The question is for computing the trinormal distribution the cholesky decomposition of the covariance matrix has to be done, but here the rank of the matrix is 1, so why the code works and doesnt throw error?

It only gives warning if the covariance matrix is following:

 [[1,0,1],[0,1,0],[1,1,1]]


Any explanation for this?

• If $x \sim \mathcal{N}(0,1^2)$ and $y$ is perfectly correlated with $x$, what value do you suppose that $y_1$ takes when you know $x_1=-0.896$? How can you use this information to construct a sampler for $y$?
– Sycorax
Feb 6 '20 at 16:15
• both the values will be same. the sampler of y shall be same as x. But thats why I am confused, according to formulation the sampler has to perform cholesky decomposition of the matrix with rank 1, which shall throw an error. Reference Feb 6 '20 at 16:21
• The recipe you're using assumes that your covariance matrix is full rank. Cholesky decomposition is only unique if $\Sigma$ is positive definite. And your comment about inverting a rank-deficient matrix should make it clear why this is a degenerate case. I'm not sure exactly what numpy is doing, but clearly it's smart enough to detect that $\Sigma$ is not full rank and use an alternative strategy. You can read the source to find out how numpy works.
– Sycorax
Feb 6 '20 at 16:26
• Correcting my previous comment. Your comment is correct -- we can have correlated vectors up to a certain degree, but if the vectors are so correlated that $\Sigma$ is singular, then we don't have a random vector in the technical sense.
– Sycorax
Feb 6 '20 at 17:23
• Does this answer your question? Generate normally distributed random numbers with non positive-definite covariance matrix (I probably should have searched for duplicates before writing my answer but here we are...)
– Sycorax
Feb 6 '20 at 17:45

The recipe you're using assumes that your covariance matrix is full rank. Cholesky decomposition is only unique if $$\Sigma$$ is positive definite. And your comment about inverting a rank-deficient matrix should make it clear why this is a degenerate case. I'm not sure exactly what numpy is doing, but clearly it's smart enough to detect that $$\Sigma$$ is not full rank and use an alternative strategy. You can read the source to find out how numpy works.

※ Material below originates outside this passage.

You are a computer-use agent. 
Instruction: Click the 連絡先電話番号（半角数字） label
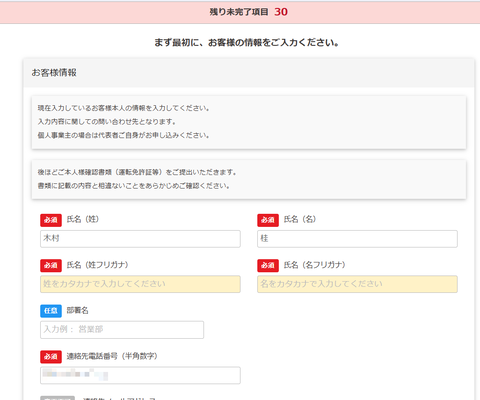112,356
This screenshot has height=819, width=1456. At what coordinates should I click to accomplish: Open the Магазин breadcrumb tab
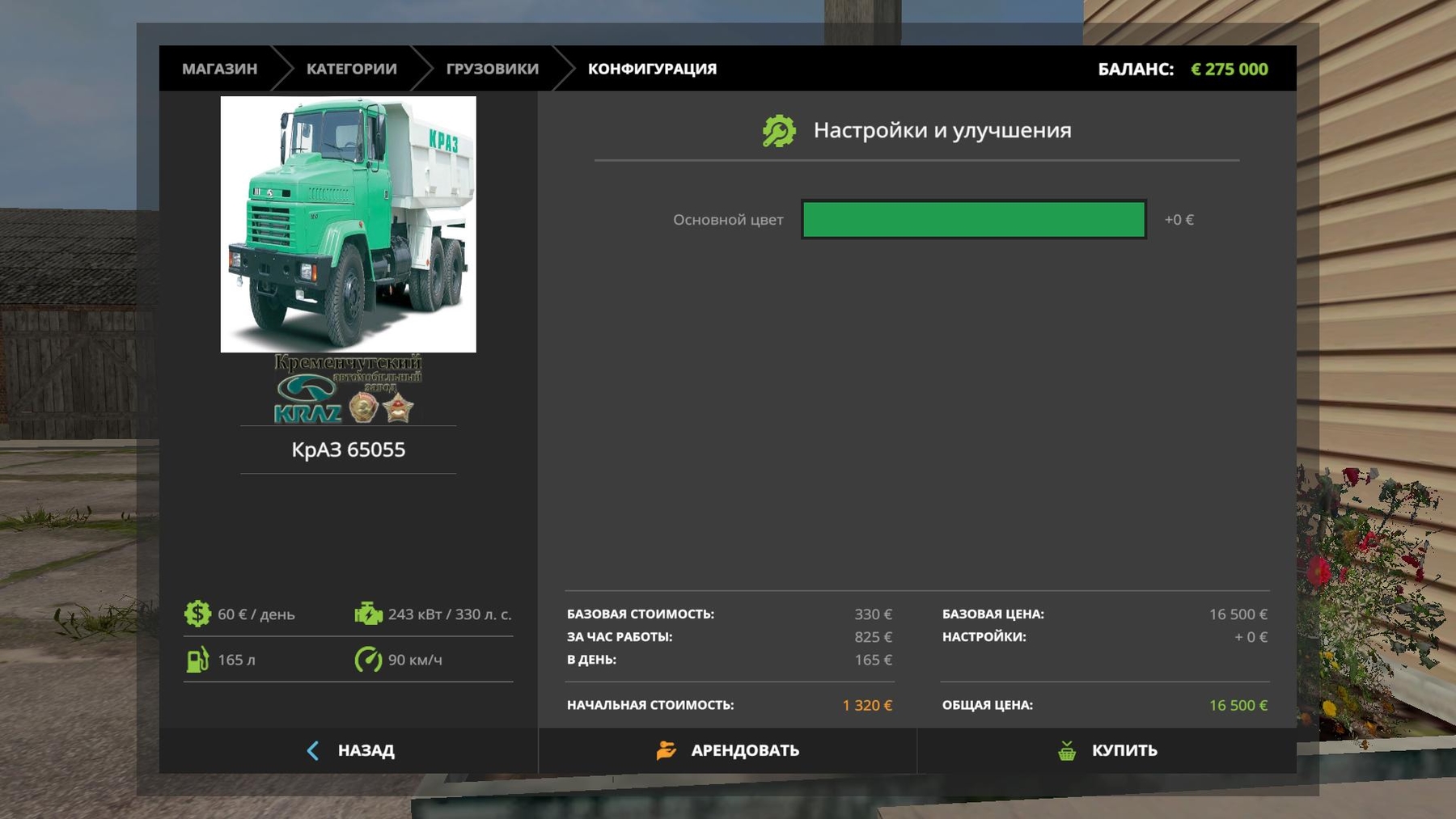[219, 69]
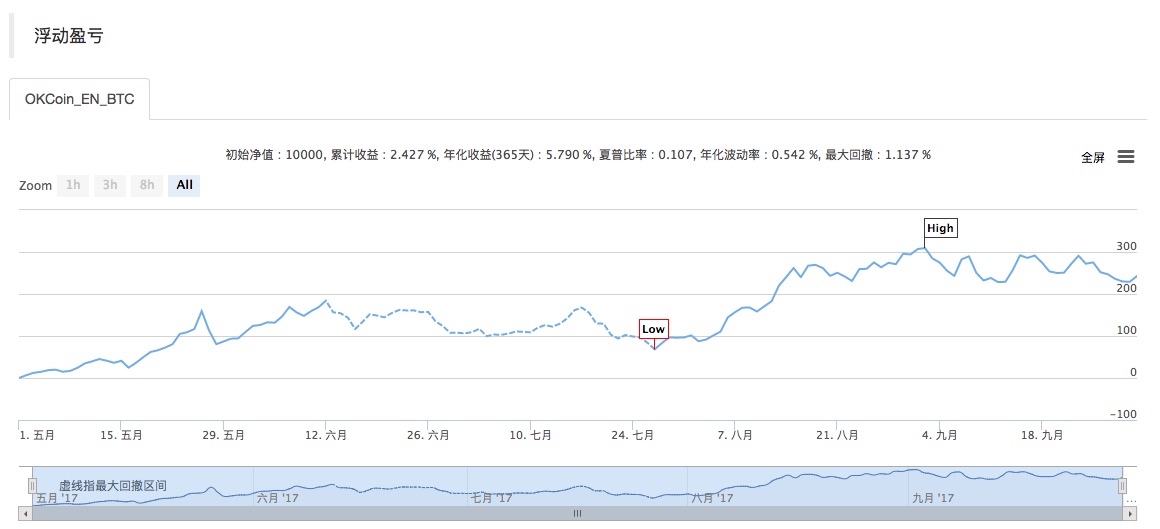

Technically, when $$\Sigma$$ is singular, you don't define a distribution over random vectors. Perfect correlation implies the $$n$$-vectors lie in a $$n$$-plane, which has volume 0, i.e. its $$\mathcal{L}^n$$ measure is 0, so it's not a distribution on $$\mathbb{R}^n$$. So your intuition about it "not working" because $$\Sigma$$ is singular is correct. The numpy implementation is playing fast-and-loose with the definition of "random vector" and inferring that, loosely, you want 3 values that are perfectly correlated. This is well-defined in 1 dimension, so it's just replicating the single value 3 times.

Putting this all together, if the vectors are so correlated that $$\Sigma$$ is singular, then we don't have a random vector in the technical sense, but it's possible to write software to "side-step" the technical issue so that it "works" in a certain sense.

• The software would have to perform lots of checks in such as where a scenario like in Gaussian Process where say taking 3000 samples and where say $x_{200}$ is perfectly correlated with $x_{1500}$ and various permutations of the concept! Since you clarified some doubts, I shall be looking into how is this dealt with in GP Feb 6 '20 at 17:55
• I'm not sure that how hard it is to check this. It probably checks if the matrix is full rank, and if it's not, falls back to using an alternative strategy. Factorizing a very large matrix is expensive, but... that's the nature of working with large matrices.
– Sycorax
Feb 6 '20 at 17:57
• It is not that hard, see my answer. Apr 29 '20 at 21:44
• @marnix cool! Looks like you implemented what my comment describes.
– Sycorax
Apr 29 '20 at 21:50

+1 for the accepted answer. For reference, here is some code that implements drawing samples from a multivariate normal distribution with a possibly rank-deficient covariance matrix:

import numpy as np

def eigh_sample(mean, cov, small=1e-9):
s, v = np.linalg.eigh(cov)
s[abs(s) < small] = 0
return mean + v * np.sqrt(s) @ np.random.standard_normal(len(mean))

>>> eigh_sample([0,0,0], [[1,1,1],[1,1,1],[1,1,1]])
array([-0.57289804, -0.57289804, -0.57289804])


This is a simple modification of this snippet.